#### [Document text]
_____

NOTICES. All notices pursuant to this Agreement will be in writing and either (i) delivered by hand, (ii) mailed by United States certified mail, return receipt requested, postage prepaid, or (iii) sent by an internationally recognized courier which maintains evidence of delivery and receipt. All notices or other communications will be directed to the following addresses (or to such other addresses as either of us may designate by notice to the other):

 

To PRGX:

    

PRGX Global, Inc.

_____

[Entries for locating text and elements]
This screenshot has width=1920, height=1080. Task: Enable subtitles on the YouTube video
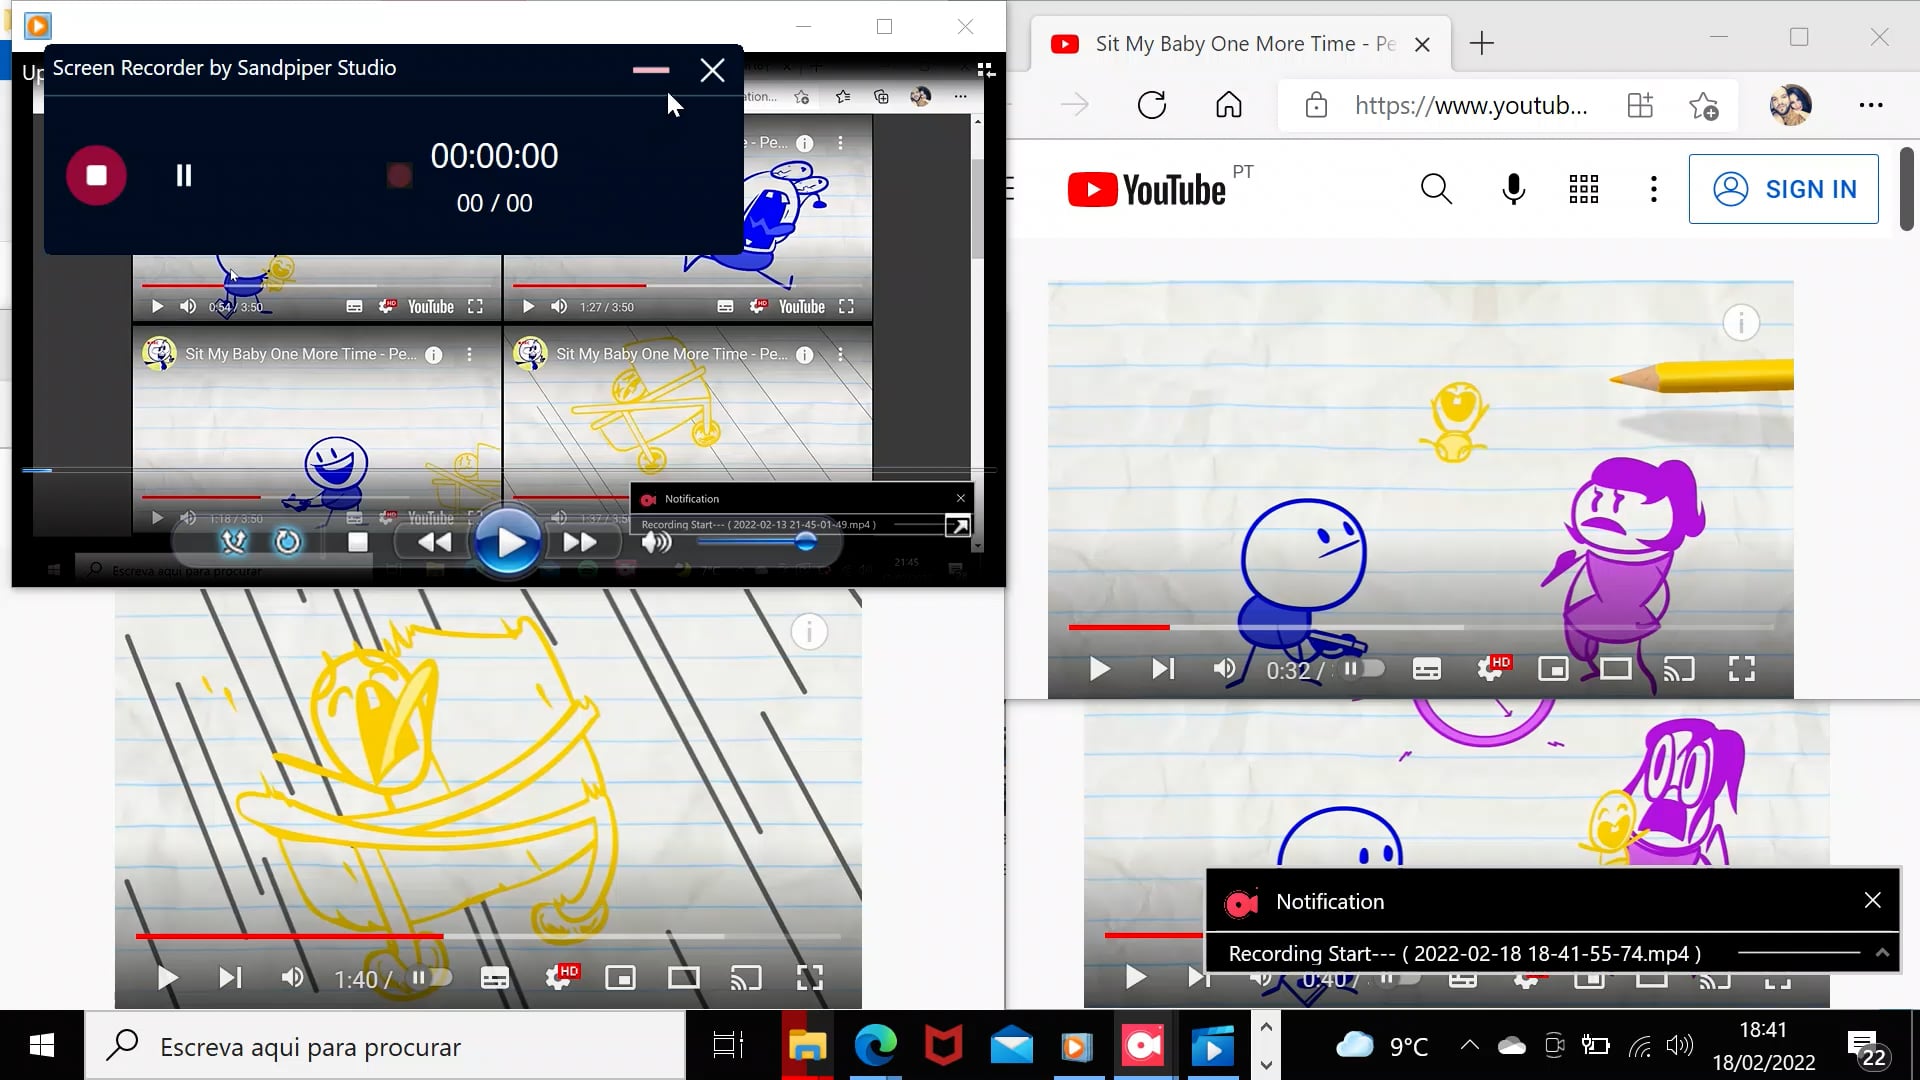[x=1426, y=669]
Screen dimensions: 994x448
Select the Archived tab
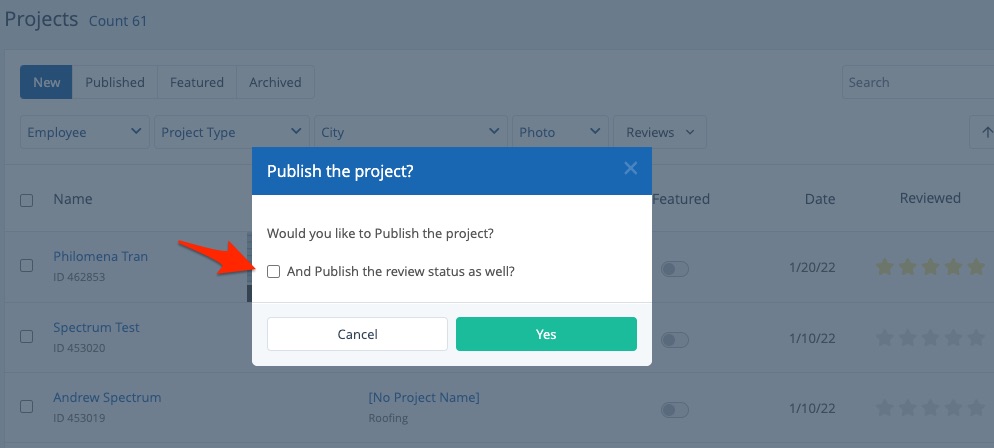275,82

_____

#### [Problem set]
(1) Output the portion of the notices clause that begins at the words "NOTICES. All notices" and stops after "PRGX Global, Inc.", copied without changes.
(2) Render every one of the rows above as a numbered list, skipping blank lines and omitting the pictures.

#### [The solutions]
(1)
NOTICES. All notices pursuant to this Agreement will be in writing and either (i) delivered by hand, (ii) mailed by United States certified mail, return receipt requested, postage prepaid, or (iii) sent by an internationally recognized courier which maintains evidence of delivery and receipt. All notices or other communications will be directed to the following addresses (or to such other addresses as either of us may designate by notice to the other):

 

To PRGX:

    

PRGX Global, Inc.

(2)
1. This screenshot has width=1920, height=1080. Task: Enable subtitles on the YouTube video
2. [x=1426, y=669]
3. Screen dimensions: 994x448
4. Select the Archived tab
5. 275,82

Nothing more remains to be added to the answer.